Position: President and chief executive, Celsion Corp., a Columbia biotechnology company focused on the development and commercialization of treatment systems for cancer and other diseases.
Career highlights: Executive vice president, scientific affairs, Forest Laboratories Inc.; vice president, scientific affairs, Forest Laboratories; senior vice president, clinical research and development, Sandoz Pharmaceutical Corp.; corporate vice president, clinical development and medical affairs, Upjohn Co.; vice president, clinical development and medical affairs, Upjohn; executive director, clinical pharmacology, Upjohn; director, drug metabolism research, Upjohn; research physician, Upjohn.
Education: BS, chemical engineering, Tufts University; MS, chemical engineering, Rutgers University; PhD, biomedical engineering, and MD, Case Western Reserve University.
Personal: Commutes from Randolph, N.J., to work in Columbia during the week. Wife, Illene, and their son, Andrew, 15, are to move to the area in a few months. Daughter Rachel, 20, is in college.
How did you get to where you are?
From the beginning, my research centered on the study of novel drug delivery systems. Over the course of this research, I also developed an interest in how drugs work in man and by extension how drugs delivered by novel delivery systems work in man. After appropriate post-graduate training in internal medicine and clinical pharmacology, I took a position at the Upjohn. This provided me the opportunity to both study new drugs for the first time in man and novel drug delivery systems in the laboratory, taking this technology from the bench to the bedside where I directed the early clinical research. After a few years, I was given the opportunity through a series of management appointments at Upjohn and subsequently at Sandoz and Forest Laboratories to take on greater research responsibilities. And for a period of time my focus changed from drug delivery systems to general drug development. But I always had an interest in coming back to the study and development of novel drug delivery systems. This ultimately led to my decision to join Celsion as chief executive and president.

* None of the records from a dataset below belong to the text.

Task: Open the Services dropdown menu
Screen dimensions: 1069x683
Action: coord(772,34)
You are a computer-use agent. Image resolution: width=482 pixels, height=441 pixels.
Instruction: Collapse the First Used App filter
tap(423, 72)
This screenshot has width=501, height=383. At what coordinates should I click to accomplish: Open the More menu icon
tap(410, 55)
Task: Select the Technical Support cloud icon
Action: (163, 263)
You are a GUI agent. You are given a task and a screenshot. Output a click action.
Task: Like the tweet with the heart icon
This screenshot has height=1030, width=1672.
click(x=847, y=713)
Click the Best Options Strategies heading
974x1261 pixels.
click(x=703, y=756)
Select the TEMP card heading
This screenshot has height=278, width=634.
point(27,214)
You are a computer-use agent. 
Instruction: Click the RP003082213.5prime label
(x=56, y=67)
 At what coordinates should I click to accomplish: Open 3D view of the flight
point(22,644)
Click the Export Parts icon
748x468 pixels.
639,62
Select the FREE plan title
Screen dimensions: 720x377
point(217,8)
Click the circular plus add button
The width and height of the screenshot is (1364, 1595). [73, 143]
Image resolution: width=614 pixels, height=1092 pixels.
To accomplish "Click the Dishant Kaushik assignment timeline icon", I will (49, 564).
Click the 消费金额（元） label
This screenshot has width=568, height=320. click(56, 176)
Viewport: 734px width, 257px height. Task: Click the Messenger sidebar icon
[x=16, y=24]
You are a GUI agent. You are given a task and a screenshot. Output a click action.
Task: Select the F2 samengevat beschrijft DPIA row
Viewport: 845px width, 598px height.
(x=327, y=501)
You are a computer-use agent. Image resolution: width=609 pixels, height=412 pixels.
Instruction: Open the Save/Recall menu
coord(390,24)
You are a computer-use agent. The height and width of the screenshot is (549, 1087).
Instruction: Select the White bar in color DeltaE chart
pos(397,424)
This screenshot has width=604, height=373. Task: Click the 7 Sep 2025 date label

I'm very excited by the opportunity offered here at Celsion to work on a technology [that] may allow for the target delivery of cancer drugs directly to the tumor where it can be selectively activated by the application of focused heat. The first application of this technology involves the study of liver cancer patients where patients receive an injection of a drug carrier called liposome, which is essentially a small lipid package containing a known anti-cancer drug, Doxorubicin. . . . My coming to Celsion was a great fit for both my research interests in drug delivery and oncology with my drug development experience. This is coupled with my desire to grow a company from its earliest beginnings into a viable business capable of marketing drugs and drug delivery systems of real therapeutic value to patients in dire need of effective treatments.